Various types of tendon graft were used in the studies included: the BPTB (autograft and allograft), the double hamstring tendon autograft, and the quadrupled hamstring tendon autograft. BPTB and GST are widely used for ACL reconstruction and it can lead to satisfactory clinical outcomes.28 No evidence exists that one of the two grafts type is superior over the other, and the choice remains at the discretion of the surgeon.28 However, considering the reduced donor site morbidity and delayed return to pre-injury levels in the general population with hamstring tendon autograft or allograft, several authors have suggested BPTB in older and less active patients.28,29

This study is an up-to-date of the previous meta-analysis that compare the outcomes after ACLR between patients older than 50 and younger patients that included only comparative studies to avoid any further bias.

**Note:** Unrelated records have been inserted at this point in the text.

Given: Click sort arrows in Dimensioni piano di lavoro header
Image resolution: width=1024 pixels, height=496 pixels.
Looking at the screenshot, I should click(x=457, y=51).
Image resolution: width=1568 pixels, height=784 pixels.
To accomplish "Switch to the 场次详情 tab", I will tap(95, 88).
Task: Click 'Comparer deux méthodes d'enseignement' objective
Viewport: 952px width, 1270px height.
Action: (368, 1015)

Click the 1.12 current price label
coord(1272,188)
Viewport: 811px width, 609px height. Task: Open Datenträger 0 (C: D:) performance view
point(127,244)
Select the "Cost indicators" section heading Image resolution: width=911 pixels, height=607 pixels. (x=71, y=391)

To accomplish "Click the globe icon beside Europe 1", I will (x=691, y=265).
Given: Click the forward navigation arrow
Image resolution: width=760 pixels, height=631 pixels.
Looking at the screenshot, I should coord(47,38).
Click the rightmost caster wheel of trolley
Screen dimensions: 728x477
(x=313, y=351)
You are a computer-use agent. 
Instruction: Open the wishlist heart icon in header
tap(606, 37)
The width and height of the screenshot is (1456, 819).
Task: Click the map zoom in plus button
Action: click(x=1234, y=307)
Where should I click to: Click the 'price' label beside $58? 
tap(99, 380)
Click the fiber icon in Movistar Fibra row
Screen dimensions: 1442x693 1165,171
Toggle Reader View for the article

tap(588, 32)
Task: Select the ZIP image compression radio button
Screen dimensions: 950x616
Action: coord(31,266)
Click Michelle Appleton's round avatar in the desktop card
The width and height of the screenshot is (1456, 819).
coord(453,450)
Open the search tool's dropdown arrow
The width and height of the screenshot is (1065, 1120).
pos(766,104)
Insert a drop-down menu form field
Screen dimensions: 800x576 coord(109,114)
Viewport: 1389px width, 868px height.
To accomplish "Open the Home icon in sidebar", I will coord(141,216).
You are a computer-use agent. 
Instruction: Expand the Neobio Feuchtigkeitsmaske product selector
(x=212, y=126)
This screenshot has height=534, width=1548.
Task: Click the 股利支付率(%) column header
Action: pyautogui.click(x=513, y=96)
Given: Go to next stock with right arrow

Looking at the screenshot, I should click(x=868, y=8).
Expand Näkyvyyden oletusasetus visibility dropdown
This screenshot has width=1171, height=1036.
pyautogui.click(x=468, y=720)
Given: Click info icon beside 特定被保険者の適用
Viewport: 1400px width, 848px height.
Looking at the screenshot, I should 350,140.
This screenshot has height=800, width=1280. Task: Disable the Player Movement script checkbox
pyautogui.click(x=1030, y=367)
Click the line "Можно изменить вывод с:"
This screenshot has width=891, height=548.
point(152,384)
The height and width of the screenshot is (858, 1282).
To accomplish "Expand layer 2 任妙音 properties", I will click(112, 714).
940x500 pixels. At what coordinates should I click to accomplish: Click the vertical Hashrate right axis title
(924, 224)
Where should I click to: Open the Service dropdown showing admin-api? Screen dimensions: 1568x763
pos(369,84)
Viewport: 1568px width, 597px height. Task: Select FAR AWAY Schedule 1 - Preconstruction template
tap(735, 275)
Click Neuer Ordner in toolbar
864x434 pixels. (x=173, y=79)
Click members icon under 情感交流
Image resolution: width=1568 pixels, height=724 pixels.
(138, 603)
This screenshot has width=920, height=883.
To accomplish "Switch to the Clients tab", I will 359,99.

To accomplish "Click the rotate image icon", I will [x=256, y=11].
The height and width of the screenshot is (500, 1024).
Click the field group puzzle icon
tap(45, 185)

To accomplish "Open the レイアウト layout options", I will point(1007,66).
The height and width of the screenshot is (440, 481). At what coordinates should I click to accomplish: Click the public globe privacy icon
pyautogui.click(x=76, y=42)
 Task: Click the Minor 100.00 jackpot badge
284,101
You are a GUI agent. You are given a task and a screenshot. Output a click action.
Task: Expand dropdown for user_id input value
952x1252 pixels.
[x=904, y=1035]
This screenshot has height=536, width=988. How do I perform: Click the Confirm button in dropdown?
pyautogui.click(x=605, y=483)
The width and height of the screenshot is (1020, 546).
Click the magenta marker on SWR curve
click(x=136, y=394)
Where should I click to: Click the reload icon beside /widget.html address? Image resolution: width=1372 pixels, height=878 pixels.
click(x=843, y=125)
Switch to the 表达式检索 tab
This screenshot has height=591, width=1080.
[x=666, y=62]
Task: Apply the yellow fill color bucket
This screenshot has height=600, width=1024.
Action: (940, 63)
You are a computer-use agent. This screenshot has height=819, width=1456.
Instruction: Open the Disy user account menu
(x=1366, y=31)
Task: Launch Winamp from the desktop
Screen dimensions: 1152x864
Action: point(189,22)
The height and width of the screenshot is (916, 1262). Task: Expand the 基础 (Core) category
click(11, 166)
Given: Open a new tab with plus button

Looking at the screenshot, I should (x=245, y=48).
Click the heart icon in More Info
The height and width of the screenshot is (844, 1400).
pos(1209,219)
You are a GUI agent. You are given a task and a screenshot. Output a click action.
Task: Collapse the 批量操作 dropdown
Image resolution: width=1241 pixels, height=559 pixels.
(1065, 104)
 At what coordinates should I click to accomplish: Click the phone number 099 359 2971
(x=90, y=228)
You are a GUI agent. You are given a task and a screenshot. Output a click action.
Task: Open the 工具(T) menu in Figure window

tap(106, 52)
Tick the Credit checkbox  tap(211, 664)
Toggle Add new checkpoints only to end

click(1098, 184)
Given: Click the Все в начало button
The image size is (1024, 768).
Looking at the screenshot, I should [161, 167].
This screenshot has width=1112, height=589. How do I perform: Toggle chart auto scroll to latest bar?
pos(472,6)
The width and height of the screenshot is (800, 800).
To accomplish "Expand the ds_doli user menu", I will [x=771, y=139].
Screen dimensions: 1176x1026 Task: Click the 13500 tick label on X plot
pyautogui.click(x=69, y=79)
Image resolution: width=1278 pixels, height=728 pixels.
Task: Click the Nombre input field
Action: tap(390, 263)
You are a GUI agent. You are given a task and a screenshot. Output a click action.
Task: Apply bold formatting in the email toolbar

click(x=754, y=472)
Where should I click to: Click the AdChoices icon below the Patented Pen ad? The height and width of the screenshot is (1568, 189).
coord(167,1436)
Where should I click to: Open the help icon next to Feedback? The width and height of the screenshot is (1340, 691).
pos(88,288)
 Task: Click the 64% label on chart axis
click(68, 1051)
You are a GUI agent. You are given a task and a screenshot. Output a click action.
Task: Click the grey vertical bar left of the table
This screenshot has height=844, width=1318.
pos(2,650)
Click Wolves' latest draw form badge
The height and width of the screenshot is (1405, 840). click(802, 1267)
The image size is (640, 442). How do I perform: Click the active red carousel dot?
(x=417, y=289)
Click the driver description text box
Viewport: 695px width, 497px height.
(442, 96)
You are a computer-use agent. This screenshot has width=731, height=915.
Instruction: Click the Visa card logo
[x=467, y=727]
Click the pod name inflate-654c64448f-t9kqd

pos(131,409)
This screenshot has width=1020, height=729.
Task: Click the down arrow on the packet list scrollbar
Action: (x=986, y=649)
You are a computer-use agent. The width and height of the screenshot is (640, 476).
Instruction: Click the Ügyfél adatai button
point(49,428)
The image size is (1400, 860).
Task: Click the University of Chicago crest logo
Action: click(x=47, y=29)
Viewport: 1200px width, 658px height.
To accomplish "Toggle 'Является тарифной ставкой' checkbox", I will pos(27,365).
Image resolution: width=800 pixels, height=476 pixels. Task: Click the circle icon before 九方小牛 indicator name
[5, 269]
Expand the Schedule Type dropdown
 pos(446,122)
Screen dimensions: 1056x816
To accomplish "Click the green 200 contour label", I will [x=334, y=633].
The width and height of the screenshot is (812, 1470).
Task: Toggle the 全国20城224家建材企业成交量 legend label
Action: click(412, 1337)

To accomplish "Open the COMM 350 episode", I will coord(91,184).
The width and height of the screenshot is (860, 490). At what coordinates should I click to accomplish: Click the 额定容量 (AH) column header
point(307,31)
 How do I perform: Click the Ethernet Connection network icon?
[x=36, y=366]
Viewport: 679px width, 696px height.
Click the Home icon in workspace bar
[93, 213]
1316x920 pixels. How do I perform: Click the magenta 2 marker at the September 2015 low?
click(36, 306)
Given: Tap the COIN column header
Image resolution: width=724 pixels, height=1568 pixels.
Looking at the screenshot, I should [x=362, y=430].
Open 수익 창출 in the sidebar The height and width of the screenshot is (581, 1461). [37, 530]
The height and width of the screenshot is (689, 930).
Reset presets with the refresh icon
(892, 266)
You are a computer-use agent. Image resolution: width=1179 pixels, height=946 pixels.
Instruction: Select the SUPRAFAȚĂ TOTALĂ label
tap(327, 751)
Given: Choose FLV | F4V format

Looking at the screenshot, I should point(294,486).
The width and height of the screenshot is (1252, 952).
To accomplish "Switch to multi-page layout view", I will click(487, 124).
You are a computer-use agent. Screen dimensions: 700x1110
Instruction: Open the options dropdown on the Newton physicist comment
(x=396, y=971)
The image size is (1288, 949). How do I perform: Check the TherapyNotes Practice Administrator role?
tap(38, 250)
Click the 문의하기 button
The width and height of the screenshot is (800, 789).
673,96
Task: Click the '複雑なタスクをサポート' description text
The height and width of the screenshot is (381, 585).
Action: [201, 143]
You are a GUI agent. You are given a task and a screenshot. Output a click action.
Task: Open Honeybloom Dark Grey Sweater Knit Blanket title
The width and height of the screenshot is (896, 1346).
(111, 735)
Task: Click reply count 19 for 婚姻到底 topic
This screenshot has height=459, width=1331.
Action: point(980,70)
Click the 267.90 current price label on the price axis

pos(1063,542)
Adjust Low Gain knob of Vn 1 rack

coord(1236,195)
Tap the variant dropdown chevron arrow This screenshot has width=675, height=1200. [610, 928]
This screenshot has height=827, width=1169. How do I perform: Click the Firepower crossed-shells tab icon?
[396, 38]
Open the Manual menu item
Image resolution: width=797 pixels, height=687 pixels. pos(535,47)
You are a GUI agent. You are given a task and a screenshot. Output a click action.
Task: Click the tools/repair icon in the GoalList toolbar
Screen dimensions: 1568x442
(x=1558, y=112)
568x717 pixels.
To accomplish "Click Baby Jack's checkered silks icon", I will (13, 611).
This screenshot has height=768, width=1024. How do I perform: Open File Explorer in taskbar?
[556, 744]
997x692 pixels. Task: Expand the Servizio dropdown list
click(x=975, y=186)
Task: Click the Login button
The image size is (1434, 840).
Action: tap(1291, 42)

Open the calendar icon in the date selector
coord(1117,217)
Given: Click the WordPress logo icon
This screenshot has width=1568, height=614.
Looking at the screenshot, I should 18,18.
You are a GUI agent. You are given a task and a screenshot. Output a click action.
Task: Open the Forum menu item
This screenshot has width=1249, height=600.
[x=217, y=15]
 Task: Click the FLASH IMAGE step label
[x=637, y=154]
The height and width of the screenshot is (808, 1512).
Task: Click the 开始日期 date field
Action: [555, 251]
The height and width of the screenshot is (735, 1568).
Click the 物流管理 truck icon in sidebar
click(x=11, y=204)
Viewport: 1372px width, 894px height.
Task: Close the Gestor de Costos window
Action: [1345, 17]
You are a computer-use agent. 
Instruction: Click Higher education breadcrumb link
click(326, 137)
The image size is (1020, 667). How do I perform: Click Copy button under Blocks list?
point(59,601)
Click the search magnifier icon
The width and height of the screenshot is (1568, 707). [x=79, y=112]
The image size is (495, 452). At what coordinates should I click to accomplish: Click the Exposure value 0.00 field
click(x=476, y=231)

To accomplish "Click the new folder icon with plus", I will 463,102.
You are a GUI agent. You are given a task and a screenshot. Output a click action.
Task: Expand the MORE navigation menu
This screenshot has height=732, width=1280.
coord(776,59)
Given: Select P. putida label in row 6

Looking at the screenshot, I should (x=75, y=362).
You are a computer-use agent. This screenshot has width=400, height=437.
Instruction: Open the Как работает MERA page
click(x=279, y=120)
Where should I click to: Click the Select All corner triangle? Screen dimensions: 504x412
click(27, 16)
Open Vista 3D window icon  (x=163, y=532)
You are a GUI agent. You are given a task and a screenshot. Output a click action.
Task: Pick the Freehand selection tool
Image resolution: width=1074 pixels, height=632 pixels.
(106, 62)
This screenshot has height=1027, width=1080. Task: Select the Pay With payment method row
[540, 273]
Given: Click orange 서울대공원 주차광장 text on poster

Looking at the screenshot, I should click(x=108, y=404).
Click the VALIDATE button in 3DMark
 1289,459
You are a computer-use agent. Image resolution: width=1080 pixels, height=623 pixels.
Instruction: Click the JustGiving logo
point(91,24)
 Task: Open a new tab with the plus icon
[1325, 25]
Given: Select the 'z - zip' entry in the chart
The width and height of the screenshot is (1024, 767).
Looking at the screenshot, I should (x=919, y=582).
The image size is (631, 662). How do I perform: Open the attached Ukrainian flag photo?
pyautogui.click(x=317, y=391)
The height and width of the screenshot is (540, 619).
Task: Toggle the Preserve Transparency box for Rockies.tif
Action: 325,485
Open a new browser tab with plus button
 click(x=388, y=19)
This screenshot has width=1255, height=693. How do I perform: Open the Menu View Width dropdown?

Some limitations of this study should be mentioned. Particularly, the analysis of the literature showed some heterogeneity in terms of graft choice, tunnel technique and fixation method, interval to injury to surgery and the length of follow-up.


Comparable clinical and functional results were observed in patients over and under aged 50 years after ACL reconstruction. Compared to younger cohort, over 50 patients seem to have an increased risk for complication rate. Nevertheless, ACL reconstruction is a viable surgical option in patients aged 50 years and older, especially among patients who enjoy pivoting activities.